§ DIRECTIONS FOR THIS TASK: Return the records exactly, please. Every line should match.

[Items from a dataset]
= Beginning of Section =

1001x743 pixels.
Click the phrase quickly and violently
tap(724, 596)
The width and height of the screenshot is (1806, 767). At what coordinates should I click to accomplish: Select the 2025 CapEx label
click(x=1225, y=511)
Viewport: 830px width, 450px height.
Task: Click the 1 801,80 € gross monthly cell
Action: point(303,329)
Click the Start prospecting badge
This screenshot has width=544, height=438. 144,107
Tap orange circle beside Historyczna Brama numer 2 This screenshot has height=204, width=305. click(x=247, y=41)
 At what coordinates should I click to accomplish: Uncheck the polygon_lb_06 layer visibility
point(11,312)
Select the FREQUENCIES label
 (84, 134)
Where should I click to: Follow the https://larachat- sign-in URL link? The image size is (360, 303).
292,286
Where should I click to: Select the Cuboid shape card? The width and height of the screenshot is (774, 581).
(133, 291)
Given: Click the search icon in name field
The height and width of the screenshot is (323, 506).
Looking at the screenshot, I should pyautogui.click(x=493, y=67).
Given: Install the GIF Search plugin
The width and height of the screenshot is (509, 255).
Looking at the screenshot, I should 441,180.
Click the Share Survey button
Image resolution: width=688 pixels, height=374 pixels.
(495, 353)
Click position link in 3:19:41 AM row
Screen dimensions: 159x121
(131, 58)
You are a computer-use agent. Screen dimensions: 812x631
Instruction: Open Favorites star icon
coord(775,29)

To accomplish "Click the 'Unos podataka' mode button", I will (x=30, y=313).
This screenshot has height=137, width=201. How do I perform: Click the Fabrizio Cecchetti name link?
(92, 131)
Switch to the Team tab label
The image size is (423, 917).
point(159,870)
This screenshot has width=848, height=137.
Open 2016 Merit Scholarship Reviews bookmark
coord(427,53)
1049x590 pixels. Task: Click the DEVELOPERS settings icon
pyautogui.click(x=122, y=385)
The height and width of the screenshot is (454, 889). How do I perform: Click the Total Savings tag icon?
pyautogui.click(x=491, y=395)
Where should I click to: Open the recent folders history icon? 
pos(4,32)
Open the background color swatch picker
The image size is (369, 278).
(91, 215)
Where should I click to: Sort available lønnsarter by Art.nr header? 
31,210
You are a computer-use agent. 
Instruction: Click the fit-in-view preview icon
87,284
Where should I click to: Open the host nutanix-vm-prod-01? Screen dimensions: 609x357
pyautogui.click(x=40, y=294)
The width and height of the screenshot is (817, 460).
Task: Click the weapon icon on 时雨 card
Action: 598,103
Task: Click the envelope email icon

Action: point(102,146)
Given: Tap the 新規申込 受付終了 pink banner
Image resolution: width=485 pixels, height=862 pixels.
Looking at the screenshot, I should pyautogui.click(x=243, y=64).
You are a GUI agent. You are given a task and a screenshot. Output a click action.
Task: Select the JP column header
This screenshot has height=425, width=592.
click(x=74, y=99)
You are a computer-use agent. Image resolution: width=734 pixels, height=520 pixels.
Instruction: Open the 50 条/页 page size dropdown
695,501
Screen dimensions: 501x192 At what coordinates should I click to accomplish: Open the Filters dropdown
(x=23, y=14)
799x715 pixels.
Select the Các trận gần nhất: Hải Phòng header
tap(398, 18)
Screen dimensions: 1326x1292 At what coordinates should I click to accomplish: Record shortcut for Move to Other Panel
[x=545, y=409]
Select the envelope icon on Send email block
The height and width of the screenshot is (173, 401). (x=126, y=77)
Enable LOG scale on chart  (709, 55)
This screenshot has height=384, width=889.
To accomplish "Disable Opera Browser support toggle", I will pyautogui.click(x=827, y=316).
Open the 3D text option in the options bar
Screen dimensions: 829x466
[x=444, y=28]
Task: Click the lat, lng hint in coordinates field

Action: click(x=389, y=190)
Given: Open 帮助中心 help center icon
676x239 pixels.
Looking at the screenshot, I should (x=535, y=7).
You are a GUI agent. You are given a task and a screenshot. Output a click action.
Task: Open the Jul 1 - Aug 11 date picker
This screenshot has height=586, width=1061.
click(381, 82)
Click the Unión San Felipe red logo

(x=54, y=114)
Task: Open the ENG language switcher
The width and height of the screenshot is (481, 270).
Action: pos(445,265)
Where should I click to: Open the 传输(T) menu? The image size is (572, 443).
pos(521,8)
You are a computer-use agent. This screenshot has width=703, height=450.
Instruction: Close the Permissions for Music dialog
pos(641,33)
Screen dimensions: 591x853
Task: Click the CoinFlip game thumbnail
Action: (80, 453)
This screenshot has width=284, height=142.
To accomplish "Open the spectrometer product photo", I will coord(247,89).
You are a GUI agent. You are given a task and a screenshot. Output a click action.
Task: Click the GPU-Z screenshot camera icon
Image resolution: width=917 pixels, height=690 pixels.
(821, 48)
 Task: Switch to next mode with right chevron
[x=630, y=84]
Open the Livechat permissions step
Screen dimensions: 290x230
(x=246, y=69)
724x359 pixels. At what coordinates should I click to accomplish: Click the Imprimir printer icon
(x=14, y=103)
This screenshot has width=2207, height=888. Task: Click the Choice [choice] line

= End of Section =

§ EXERCISE SOLUTION:
1001x743 pixels.
Click the phrase quickly and violently
tap(724, 596)
The width and height of the screenshot is (1806, 767). At what coordinates should I click to accomplish: Select the 2025 CapEx label
click(x=1225, y=511)
Viewport: 830px width, 450px height.
Task: Click the 1 801,80 € gross monthly cell
Action: point(303,329)
Click the Start prospecting badge
This screenshot has width=544, height=438. 144,107
Tap orange circle beside Historyczna Brama numer 2 This screenshot has height=204, width=305. click(x=247, y=41)
 At what coordinates should I click to accomplish: Uncheck the polygon_lb_06 layer visibility
point(11,312)
Select the FREQUENCIES label
 (84, 134)
Where should I click to: Follow the https://larachat- sign-in URL link? The image size is (360, 303).
292,286
Where should I click to: Select the Cuboid shape card? The width and height of the screenshot is (774, 581).
(133, 291)
Given: Click the search icon in name field
The height and width of the screenshot is (323, 506).
Looking at the screenshot, I should pyautogui.click(x=493, y=67).
Given: Install the GIF Search plugin
The width and height of the screenshot is (509, 255).
Looking at the screenshot, I should 441,180.
Click the Share Survey button
Image resolution: width=688 pixels, height=374 pixels.
(495, 353)
Click position link in 3:19:41 AM row
Screen dimensions: 159x121
(131, 58)
You are a computer-use agent. Screen dimensions: 812x631
Instruction: Open Favorites star icon
coord(775,29)

To accomplish "Click the 'Unos podataka' mode button", I will (x=30, y=313).
This screenshot has height=137, width=201. How do I perform: Click the Fabrizio Cecchetti name link?
(92, 131)
Switch to the Team tab label
The image size is (423, 917).
point(159,870)
This screenshot has width=848, height=137.
Open 2016 Merit Scholarship Reviews bookmark
coord(427,53)
1049x590 pixels. Task: Click the DEVELOPERS settings icon
pyautogui.click(x=122, y=385)
The height and width of the screenshot is (454, 889). How do I perform: Click the Total Savings tag icon?
pyautogui.click(x=491, y=395)
Where should I click to: Open the recent folders history icon? 
pos(4,32)
Open the background color swatch picker
The image size is (369, 278).
(91, 215)
Where should I click to: Sort available lønnsarter by Art.nr header? 
31,210
You are a computer-use agent. 
Instruction: Click the fit-in-view preview icon
87,284
Where should I click to: Open the host nutanix-vm-prod-01? Screen dimensions: 609x357
pyautogui.click(x=40, y=294)
The width and height of the screenshot is (817, 460).
Task: Click the weapon icon on 时雨 card
Action: 598,103
Task: Click the envelope email icon

Action: point(102,146)
Given: Tap the 新規申込 受付終了 pink banner
Image resolution: width=485 pixels, height=862 pixels.
Looking at the screenshot, I should pyautogui.click(x=243, y=64).
You are a GUI agent. You are given a task and a screenshot. Output a click action.
Task: Select the JP column header
This screenshot has height=425, width=592.
click(x=74, y=99)
You are a computer-use agent. Image resolution: width=734 pixels, height=520 pixels.
Instruction: Open the 50 条/页 page size dropdown
695,501
Screen dimensions: 501x192 At what coordinates should I click to accomplish: Open the Filters dropdown
(x=23, y=14)
799x715 pixels.
Select the Các trận gần nhất: Hải Phòng header
tap(398, 18)
Screen dimensions: 1326x1292 At what coordinates should I click to accomplish: Record shortcut for Move to Other Panel
[x=545, y=409]
Select the envelope icon on Send email block
The height and width of the screenshot is (173, 401). (x=126, y=77)
Enable LOG scale on chart  (709, 55)
This screenshot has height=384, width=889.
To accomplish "Disable Opera Browser support toggle", I will pyautogui.click(x=827, y=316).
Open the 3D text option in the options bar
Screen dimensions: 829x466
[x=444, y=28]
Task: Click the lat, lng hint in coordinates field

Action: click(x=389, y=190)
Given: Open 帮助中心 help center icon
676x239 pixels.
Looking at the screenshot, I should (x=535, y=7).
You are a GUI agent. You are given a task and a screenshot. Output a click action.
Task: Open the Jul 1 - Aug 11 date picker
This screenshot has height=586, width=1061.
click(381, 82)
Click the Unión San Felipe red logo

(x=54, y=114)
Task: Open the ENG language switcher
The width and height of the screenshot is (481, 270).
Action: pos(445,265)
Where should I click to: Open the 传输(T) menu? The image size is (572, 443).
pos(521,8)
You are a computer-use agent. This screenshot has width=703, height=450.
Instruction: Close the Permissions for Music dialog
pos(641,33)
Screen dimensions: 591x853
Task: Click the CoinFlip game thumbnail
Action: (80, 453)
This screenshot has width=284, height=142.
To accomplish "Open the spectrometer product photo", I will coord(247,89).
You are a GUI agent. You are given a task and a screenshot. Output a click action.
Task: Click the GPU-Z screenshot camera icon
Image resolution: width=917 pixels, height=690 pixels.
(821, 48)
 Task: Switch to next mode with right chevron
[x=630, y=84]
Open the Livechat permissions step
Screen dimensions: 290x230
(x=246, y=69)
724x359 pixels. At what coordinates should I click to accomplish: Click the Imprimir printer icon
(x=14, y=103)
This screenshot has width=2207, height=888. Task: Click the Choice [choice] line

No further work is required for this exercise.